▶ Task item
The expected response is the full set of records, unchanged.
--*--
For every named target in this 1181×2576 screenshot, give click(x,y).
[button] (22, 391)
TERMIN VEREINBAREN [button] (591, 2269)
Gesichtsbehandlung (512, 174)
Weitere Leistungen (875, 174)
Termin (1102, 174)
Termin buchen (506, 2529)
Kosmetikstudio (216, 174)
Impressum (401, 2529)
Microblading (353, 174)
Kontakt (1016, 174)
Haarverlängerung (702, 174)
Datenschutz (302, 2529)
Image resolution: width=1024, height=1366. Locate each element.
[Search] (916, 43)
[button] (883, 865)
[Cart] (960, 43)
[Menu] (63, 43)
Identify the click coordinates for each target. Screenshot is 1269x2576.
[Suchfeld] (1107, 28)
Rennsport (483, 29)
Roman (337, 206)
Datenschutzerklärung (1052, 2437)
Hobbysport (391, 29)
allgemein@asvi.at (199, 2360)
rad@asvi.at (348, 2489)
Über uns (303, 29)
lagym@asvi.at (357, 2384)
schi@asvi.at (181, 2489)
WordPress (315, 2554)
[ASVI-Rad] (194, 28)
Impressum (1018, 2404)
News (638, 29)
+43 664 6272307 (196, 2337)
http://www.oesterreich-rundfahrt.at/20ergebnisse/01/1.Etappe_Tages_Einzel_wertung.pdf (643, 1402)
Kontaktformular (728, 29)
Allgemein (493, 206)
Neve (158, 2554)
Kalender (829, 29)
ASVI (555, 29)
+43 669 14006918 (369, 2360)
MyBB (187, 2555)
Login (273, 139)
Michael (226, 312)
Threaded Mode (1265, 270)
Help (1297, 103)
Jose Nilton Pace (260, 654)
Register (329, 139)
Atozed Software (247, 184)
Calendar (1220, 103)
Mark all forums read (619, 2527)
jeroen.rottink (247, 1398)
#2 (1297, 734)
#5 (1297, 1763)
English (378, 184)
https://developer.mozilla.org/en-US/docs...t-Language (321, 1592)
--*--
▶ Answer to this exercise
For every named target in this 1181×2576 screenshot, give click(x,y).
[button] (22, 391)
TERMIN VEREINBAREN [button] (591, 2269)
Gesichtsbehandlung (512, 174)
Weitere Leistungen (875, 174)
Termin (1102, 174)
Termin buchen (506, 2529)
Kosmetikstudio (216, 174)
Impressum (401, 2529)
Microblading (353, 174)
Kontakt (1016, 174)
Haarverlängerung (702, 174)
Datenschutz (302, 2529)
Image resolution: width=1024, height=1366. Locate each element.
[Search] (916, 43)
[button] (883, 865)
[Cart] (960, 43)
[Menu] (63, 43)
Identify the click coordinates for each target. Screenshot is 1269x2576.
[Suchfeld] (1107, 28)
Rennsport (483, 29)
Roman (337, 206)
Datenschutzerklärung (1052, 2437)
Hobbysport (391, 29)
allgemein@asvi.at (199, 2360)
rad@asvi.at (348, 2489)
Über uns (303, 29)
lagym@asvi.at (357, 2384)
schi@asvi.at (181, 2489)
WordPress (315, 2554)
[ASVI-Rad] (194, 28)
Impressum (1018, 2404)
News (638, 29)
+43 664 6272307 (196, 2337)
http://www.oesterreich-rundfahrt.at/20ergebnisse/01/1.Etappe_Tages_Einzel_wertung.pdf (643, 1402)
Kontaktformular (728, 29)
Allgemein (493, 206)
Neve (158, 2554)
Kalender (829, 29)
ASVI (555, 29)
+43 669 14006918 (369, 2360)
MyBB (187, 2555)
Login (273, 139)
Michael (226, 312)
Threaded Mode (1265, 270)
Help (1297, 103)
Jose Nilton Pace (260, 654)
Register (329, 139)
Atozed Software (247, 184)
Calendar (1220, 103)
Mark all forums read (619, 2527)
jeroen.rottink (247, 1398)
#2 (1297, 734)
#5 (1297, 1763)
English (378, 184)
https://developer.mozilla.org/en-US/docs...t-Language (321, 1592)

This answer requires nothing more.